Und in der Regel bemühen wir uns ja im GF um eine neutrale bzw. kritische Darstellung historischer Ereignisse und deren Rezeption.

Sorry für den Beitrag auf einer Metaebene. :winke:
 
In Bazeilles wurden sowohl Zivilisten als auch französische Soldaten erschossen, nachdem sich diese ergeben hatten, und das Dorf soll in einer Art "Strafaktion" abgebrannt worden sein.

Quelle: Jan N. Lorenzen, Die große Schlachten: Mythen, Menschen, Schicksale, S. 156 ff. (162) - teilweise lesbar bei books.google.de.
 
In Bazeilles wurden sowohl Zivilisten als auch französische Soldaten erschossen, nachdem sich diese ergeben hatten, und das Dorf soll in einer Art "Strafaktion" abgebrannt worden sein.

Quelle: Jan N. Lorenzen, Die große Schlachten: Mythen, Menschen, Schicksale, S. 156 ff. (162) - teilweise lesbar bei books.google.de.

Das entsprach alles dem damaligen Kriegsrecht. Eine Stadt war entweder eine "offene Stadt" und durfte nicht verteidigt werden, wurde dann aber auch geschont, oder es war ein befestigter Platz. Dieser wurde dann, wenn er belagert wurde, aufgefordert sich zu ergeben. Wenn dieses rechtzeitig geschah, wurde die Besatzung und die Bevölkerung verschont und musste nur Kontributionen zahlen.

Wenn jedoch bereits eine Bresche geschossen war und der Sturm begonnen hatte, war es zu spät, die Stadt wurde dann drei Tage lang geplündert und die Besatzung durfte ganz legal erschossen werden. Zivillisten die sich bei der Verteidigung beteiligten auch, denn entweder waren sie Teil der Verteidigung und litten mit dieser, oder Partisanen und erlitten die entsprechenden Konsequenzen.

__Beigefügte Auflistung__.

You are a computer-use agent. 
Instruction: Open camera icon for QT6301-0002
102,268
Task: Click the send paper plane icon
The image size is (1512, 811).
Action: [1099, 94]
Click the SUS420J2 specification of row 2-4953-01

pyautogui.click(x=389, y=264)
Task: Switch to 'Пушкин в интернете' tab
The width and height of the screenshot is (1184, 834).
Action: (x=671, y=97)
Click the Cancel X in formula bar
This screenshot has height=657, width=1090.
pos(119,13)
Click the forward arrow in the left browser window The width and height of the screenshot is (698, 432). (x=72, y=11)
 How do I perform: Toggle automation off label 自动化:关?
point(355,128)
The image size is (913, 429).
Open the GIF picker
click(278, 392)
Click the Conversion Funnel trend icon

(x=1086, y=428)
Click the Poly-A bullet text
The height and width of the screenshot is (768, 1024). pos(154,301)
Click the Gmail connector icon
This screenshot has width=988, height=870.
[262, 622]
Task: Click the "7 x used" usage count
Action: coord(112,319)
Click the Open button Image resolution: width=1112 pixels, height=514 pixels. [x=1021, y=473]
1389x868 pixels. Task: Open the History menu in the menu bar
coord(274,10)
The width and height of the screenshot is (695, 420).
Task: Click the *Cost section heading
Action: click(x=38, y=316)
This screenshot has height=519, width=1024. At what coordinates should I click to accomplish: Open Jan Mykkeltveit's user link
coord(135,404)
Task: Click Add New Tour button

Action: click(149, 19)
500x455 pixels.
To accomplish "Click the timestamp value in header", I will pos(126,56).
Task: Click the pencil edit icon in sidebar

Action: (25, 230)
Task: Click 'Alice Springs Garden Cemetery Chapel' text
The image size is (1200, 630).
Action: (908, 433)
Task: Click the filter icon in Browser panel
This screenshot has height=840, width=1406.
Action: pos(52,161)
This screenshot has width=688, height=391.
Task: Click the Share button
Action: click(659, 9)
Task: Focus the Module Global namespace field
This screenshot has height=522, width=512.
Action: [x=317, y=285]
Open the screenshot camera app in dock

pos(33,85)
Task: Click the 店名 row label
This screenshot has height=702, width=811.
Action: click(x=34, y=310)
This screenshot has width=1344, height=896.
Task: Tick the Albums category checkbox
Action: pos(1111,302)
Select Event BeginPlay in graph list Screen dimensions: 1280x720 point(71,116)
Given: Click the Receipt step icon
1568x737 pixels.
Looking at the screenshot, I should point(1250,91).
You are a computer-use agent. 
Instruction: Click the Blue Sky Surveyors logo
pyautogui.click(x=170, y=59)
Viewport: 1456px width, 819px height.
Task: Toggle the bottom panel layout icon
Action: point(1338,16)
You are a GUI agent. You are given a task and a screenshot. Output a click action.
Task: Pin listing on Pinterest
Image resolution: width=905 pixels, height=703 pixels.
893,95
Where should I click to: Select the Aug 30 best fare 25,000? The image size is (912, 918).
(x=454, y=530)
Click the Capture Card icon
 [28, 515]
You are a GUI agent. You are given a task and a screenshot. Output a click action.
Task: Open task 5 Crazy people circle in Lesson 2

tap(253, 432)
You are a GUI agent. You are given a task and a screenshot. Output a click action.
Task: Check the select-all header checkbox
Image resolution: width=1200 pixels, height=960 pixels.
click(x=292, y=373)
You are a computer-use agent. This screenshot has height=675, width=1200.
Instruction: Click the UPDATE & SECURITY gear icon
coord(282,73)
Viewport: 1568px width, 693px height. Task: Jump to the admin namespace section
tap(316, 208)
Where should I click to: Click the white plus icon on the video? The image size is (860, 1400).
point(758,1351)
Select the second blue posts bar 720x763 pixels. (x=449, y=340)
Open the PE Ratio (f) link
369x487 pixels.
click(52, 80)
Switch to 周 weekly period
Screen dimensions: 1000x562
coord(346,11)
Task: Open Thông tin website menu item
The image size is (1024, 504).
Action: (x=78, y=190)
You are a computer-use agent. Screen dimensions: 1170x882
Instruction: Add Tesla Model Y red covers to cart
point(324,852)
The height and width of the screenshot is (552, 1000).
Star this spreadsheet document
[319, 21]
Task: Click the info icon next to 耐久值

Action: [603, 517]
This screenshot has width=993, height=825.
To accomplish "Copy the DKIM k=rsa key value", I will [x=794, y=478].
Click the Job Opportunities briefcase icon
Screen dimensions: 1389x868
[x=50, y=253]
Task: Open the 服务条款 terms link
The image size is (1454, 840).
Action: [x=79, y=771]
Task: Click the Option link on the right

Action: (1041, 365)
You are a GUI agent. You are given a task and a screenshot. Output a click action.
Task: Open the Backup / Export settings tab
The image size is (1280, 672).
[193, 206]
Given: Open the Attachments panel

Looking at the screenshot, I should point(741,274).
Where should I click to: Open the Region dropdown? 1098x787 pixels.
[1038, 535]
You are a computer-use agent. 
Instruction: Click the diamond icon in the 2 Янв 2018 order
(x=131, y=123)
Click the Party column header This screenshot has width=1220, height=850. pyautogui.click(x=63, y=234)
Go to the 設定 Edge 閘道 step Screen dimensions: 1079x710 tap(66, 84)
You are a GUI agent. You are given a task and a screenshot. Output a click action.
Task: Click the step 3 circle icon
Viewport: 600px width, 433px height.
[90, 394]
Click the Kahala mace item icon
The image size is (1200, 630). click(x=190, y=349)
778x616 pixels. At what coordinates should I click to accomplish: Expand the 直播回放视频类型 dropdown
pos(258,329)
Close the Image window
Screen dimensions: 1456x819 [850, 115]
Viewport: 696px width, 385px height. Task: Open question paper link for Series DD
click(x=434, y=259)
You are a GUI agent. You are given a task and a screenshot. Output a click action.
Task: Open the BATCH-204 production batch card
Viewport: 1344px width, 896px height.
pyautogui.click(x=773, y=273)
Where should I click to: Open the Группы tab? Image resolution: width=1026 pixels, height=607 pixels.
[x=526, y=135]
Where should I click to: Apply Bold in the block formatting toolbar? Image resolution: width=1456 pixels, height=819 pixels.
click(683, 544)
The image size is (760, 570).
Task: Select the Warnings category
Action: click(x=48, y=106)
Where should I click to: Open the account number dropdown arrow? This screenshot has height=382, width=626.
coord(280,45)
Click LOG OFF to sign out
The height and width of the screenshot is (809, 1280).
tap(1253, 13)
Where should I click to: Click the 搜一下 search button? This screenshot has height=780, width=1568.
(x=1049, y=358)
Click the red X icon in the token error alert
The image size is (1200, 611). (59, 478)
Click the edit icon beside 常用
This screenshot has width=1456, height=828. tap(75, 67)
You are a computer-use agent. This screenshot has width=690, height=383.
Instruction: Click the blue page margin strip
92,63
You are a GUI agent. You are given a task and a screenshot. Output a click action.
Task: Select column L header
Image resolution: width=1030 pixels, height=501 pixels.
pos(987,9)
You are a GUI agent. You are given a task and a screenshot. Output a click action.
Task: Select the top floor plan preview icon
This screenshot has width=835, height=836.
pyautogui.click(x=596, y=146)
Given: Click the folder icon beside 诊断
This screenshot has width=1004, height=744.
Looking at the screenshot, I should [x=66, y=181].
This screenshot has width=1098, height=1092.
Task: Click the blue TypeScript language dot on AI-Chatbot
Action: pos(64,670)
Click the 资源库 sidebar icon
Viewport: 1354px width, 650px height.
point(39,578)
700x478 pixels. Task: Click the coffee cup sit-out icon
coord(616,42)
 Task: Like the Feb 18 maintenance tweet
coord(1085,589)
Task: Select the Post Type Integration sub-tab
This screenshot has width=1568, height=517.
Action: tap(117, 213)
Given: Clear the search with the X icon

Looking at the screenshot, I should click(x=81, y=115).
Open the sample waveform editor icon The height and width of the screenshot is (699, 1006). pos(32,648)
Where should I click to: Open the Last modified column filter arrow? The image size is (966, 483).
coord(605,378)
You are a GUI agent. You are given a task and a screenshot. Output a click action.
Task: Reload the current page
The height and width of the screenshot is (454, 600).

__Arbeitsanweisungen__.
1. Schreibe den Abschnitt des Forumsbeitrags über Bazeilles von „Wenn jedoch bereits“ bis einschließlich „die entsprechenden Konsequenzen.“ neu und setze dabei „ausgeraubt“ anstelle von „geplündert“ ein.
2. Führe den Forumsbeitrag über Bazeilles im Anschluss an seinen letzten Satz weiter.
Die Auflistung wird für die Bearbeitung nicht gebraucht.

__Ergebnisse__.
1.
Wenn jedoch bereits eine Bresche geschossen war und der Sturm begonnen hatte, war es zu spät, die Stadt wurde dann drei Tage lang ausgeraubt und die Besatzung durfte ganz legal erschossen werden. Zivillisten die sich bei der Verteidigung beteiligten auch, denn entweder waren sie Teil der Verteidigung und litten mit dieser, oder Partisanen und erlitten die entsprechenden Konsequenzen.

2.
Das mag alles barbarisch klingen, führte aber sehr oft dazu, dass sich Städte frühzeitig ergaben und es zu weniger Blutvergiessen kam.

Während der Napoleonischen Feldzüge, verbat Napoleon unter Todesandrohung seinen Offizieren, Feste Städte und Festungen zu ergeben, bevor nicht zumindest ein Sturmversuch stattgefunden hatte. Dieses brachte sie in große Konflikte, denn entweder verstießen sie gegen diesen Befehl und konnten später dafür vor ein Erschiessungskommando landen, oder sie befolgten es und sie bzw. ihre Truppen wurden von den Siegreichen Truppen des Gegners nach geltenden Kriegsrecht umgebracht.

Für die Zivilbevölkerung war es auch ein Kreuz. Die Briten haben z.B. die von ihnen gestürmten Städte (Ciudad Rodrigo, Badajoz, San Sebastian...) ausgiebig geplündert und San Sebastian sogar in Brand gesetzt, obwohl die Bewohner ihre Alliierten waren und die Städte von ihnen eigentlich "befreit" wurden. Die Spanier nehmen ihnen dieses Verhalten bis heute übel.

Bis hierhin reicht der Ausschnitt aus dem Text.